Goal of the exercise: Write every entry out again, unchanged.
Start of Stored data
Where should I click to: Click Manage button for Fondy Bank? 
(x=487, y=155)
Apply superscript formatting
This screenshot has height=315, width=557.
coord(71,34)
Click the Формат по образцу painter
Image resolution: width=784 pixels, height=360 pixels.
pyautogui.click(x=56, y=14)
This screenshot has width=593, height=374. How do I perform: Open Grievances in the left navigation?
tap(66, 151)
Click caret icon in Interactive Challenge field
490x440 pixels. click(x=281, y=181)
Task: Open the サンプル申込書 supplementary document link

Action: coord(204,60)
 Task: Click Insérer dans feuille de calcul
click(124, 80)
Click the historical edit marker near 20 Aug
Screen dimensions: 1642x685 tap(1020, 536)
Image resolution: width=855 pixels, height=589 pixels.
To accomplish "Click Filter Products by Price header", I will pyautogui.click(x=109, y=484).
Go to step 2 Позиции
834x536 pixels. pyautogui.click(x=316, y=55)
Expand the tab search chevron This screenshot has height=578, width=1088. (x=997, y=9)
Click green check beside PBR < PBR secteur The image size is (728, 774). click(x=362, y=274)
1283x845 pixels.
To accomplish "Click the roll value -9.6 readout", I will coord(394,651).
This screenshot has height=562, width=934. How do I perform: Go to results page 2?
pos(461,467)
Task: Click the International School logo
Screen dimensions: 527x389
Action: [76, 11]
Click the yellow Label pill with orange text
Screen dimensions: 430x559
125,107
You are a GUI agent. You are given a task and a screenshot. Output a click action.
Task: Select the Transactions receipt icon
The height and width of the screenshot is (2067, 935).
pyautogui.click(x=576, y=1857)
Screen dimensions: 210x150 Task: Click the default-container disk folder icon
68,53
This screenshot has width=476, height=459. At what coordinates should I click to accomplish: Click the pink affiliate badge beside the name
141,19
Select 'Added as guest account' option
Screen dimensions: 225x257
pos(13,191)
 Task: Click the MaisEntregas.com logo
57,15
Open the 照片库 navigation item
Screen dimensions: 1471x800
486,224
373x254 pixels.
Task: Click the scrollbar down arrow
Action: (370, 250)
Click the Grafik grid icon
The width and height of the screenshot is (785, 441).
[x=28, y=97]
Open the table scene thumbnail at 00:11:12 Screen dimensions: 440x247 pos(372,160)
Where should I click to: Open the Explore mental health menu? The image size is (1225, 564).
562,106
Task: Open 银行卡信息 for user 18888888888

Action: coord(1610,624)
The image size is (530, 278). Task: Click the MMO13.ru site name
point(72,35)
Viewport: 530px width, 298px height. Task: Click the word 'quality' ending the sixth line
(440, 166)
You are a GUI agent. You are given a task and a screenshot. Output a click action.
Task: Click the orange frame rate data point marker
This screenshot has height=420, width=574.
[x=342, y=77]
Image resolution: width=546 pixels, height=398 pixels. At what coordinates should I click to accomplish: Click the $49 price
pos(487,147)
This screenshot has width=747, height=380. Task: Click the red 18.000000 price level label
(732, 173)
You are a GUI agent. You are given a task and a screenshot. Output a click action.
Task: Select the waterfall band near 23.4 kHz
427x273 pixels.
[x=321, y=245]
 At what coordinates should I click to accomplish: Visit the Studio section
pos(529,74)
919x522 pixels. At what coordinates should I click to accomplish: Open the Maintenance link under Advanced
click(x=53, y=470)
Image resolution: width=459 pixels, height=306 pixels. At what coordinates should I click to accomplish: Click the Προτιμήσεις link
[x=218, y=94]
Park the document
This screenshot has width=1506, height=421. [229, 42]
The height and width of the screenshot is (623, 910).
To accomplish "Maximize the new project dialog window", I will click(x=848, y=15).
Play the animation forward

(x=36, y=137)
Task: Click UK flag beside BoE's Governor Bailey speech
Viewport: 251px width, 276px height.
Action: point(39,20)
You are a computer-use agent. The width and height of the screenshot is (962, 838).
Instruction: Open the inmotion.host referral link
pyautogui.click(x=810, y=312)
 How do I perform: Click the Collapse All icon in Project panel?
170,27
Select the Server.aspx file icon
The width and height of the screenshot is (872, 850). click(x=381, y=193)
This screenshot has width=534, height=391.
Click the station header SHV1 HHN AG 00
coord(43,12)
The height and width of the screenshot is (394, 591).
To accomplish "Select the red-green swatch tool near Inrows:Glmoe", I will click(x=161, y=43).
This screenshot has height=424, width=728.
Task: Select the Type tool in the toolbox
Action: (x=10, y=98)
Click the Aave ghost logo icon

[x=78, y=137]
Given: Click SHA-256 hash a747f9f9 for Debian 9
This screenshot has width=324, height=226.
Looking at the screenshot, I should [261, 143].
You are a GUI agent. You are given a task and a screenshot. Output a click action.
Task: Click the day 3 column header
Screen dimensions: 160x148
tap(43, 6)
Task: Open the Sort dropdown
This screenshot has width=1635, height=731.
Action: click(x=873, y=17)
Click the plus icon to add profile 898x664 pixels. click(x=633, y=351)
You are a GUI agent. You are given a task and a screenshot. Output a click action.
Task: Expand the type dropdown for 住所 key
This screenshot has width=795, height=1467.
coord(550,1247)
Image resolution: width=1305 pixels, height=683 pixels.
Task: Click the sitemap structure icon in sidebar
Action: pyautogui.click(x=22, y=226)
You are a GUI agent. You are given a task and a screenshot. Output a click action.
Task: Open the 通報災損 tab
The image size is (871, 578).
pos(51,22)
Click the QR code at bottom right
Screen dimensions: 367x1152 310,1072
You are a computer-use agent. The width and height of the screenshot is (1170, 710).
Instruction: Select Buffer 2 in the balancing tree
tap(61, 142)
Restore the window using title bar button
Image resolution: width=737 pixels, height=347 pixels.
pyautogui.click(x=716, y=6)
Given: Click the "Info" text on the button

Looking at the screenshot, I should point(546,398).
End of Stored data
Answer to the exercise:
Where should I click to: Click Manage button for Fondy Bank? 
(x=487, y=155)
Apply superscript formatting
This screenshot has height=315, width=557.
coord(71,34)
Click the Формат по образцу painter
Image resolution: width=784 pixels, height=360 pixels.
pyautogui.click(x=56, y=14)
This screenshot has width=593, height=374. How do I perform: Open Grievances in the left navigation?
tap(66, 151)
Click caret icon in Interactive Challenge field
490x440 pixels. click(x=281, y=181)
Task: Open the サンプル申込書 supplementary document link

Action: coord(204,60)
 Task: Click Insérer dans feuille de calcul
click(124, 80)
Click the historical edit marker near 20 Aug
Screen dimensions: 1642x685 tap(1020, 536)
Image resolution: width=855 pixels, height=589 pixels.
To accomplish "Click Filter Products by Price header", I will pyautogui.click(x=109, y=484).
Go to step 2 Позиции
834x536 pixels. pyautogui.click(x=316, y=55)
Expand the tab search chevron This screenshot has height=578, width=1088. (x=997, y=9)
Click green check beside PBR < PBR secteur The image size is (728, 774). click(x=362, y=274)
1283x845 pixels.
To accomplish "Click the roll value -9.6 readout", I will coord(394,651).
This screenshot has height=562, width=934. How do I perform: Go to results page 2?
pos(461,467)
Task: Click the International School logo
Screen dimensions: 527x389
Action: [76, 11]
Click the yellow Label pill with orange text
Screen dimensions: 430x559
125,107
You are a GUI agent. You are given a task and a screenshot. Output a click action.
Task: Select the Transactions receipt icon
The height and width of the screenshot is (2067, 935).
pyautogui.click(x=576, y=1857)
Screen dimensions: 210x150 Task: Click the default-container disk folder icon
68,53
This screenshot has width=476, height=459. At what coordinates should I click to accomplish: Click the pink affiliate badge beside the name
141,19
Select 'Added as guest account' option
Screen dimensions: 225x257
pos(13,191)
 Task: Click the MaisEntregas.com logo
57,15
Open the 照片库 navigation item
Screen dimensions: 1471x800
486,224
373x254 pixels.
Task: Click the scrollbar down arrow
Action: (370, 250)
Click the Grafik grid icon
The width and height of the screenshot is (785, 441).
[x=28, y=97]
Open the table scene thumbnail at 00:11:12 Screen dimensions: 440x247 pos(372,160)
Where should I click to: Open the Explore mental health menu? The image size is (1225, 564).
562,106
Task: Open 银行卡信息 for user 18888888888

Action: coord(1610,624)
The image size is (530, 278). Task: Click the MMO13.ru site name
point(72,35)
Viewport: 530px width, 298px height. Task: Click the word 'quality' ending the sixth line
(440, 166)
You are a GUI agent. You are given a task and a screenshot. Output a click action.
Task: Click the orange frame rate data point marker
This screenshot has height=420, width=574.
[x=342, y=77]
Image resolution: width=546 pixels, height=398 pixels. At what coordinates should I click to accomplish: Click the $49 price
pos(487,147)
This screenshot has width=747, height=380. Task: Click the red 18.000000 price level label
(732, 173)
You are a GUI agent. You are given a task and a screenshot. Output a click action.
Task: Select the waterfall band near 23.4 kHz
427x273 pixels.
[x=321, y=245]
 At what coordinates should I click to accomplish: Visit the Studio section
pos(529,74)
919x522 pixels. At what coordinates should I click to accomplish: Open the Maintenance link under Advanced
click(x=53, y=470)
Image resolution: width=459 pixels, height=306 pixels. At what coordinates should I click to accomplish: Click the Προτιμήσεις link
[x=218, y=94]
Park the document
This screenshot has width=1506, height=421. [229, 42]
The height and width of the screenshot is (623, 910).
To accomplish "Maximize the new project dialog window", I will click(x=848, y=15).
Play the animation forward

(x=36, y=137)
Task: Click UK flag beside BoE's Governor Bailey speech
Viewport: 251px width, 276px height.
Action: point(39,20)
You are a computer-use agent. The width and height of the screenshot is (962, 838).
Instruction: Open the inmotion.host referral link
pyautogui.click(x=810, y=312)
 How do I perform: Click the Collapse All icon in Project panel?
170,27
Select the Server.aspx file icon
The width and height of the screenshot is (872, 850). click(x=381, y=193)
This screenshot has width=534, height=391.
Click the station header SHV1 HHN AG 00
coord(43,12)
The height and width of the screenshot is (394, 591).
To accomplish "Select the red-green swatch tool near Inrows:Glmoe", I will click(x=161, y=43).
This screenshot has height=424, width=728.
Task: Select the Type tool in the toolbox
Action: (x=10, y=98)
Click the Aave ghost logo icon

[x=78, y=137]
Given: Click SHA-256 hash a747f9f9 for Debian 9
This screenshot has width=324, height=226.
Looking at the screenshot, I should [261, 143].
You are a GUI agent. You are given a task and a screenshot. Output a click action.
Task: Click the day 3 column header
Screen dimensions: 160x148
tap(43, 6)
Task: Open the Sort dropdown
This screenshot has width=1635, height=731.
Action: click(x=873, y=17)
Click the plus icon to add profile 898x664 pixels. click(x=633, y=351)
You are a GUI agent. You are given a task and a screenshot. Output a click action.
Task: Expand the type dropdown for 住所 key
This screenshot has width=795, height=1467.
coord(550,1247)
Image resolution: width=1305 pixels, height=683 pixels.
Task: Click the sitemap structure icon in sidebar
Action: pyautogui.click(x=22, y=226)
You are a GUI agent. You are given a task and a screenshot. Output a click action.
Task: Open the 通報災損 tab
The image size is (871, 578).
pos(51,22)
Click the QR code at bottom right
Screen dimensions: 367x1152 310,1072
You are a computer-use agent. The width and height of the screenshot is (1170, 710).
Instruction: Select Buffer 2 in the balancing tree
tap(61, 142)
Restore the window using title bar button
Image resolution: width=737 pixels, height=347 pixels.
pyautogui.click(x=716, y=6)
Given: Click the "Info" text on the button

Looking at the screenshot, I should point(546,398).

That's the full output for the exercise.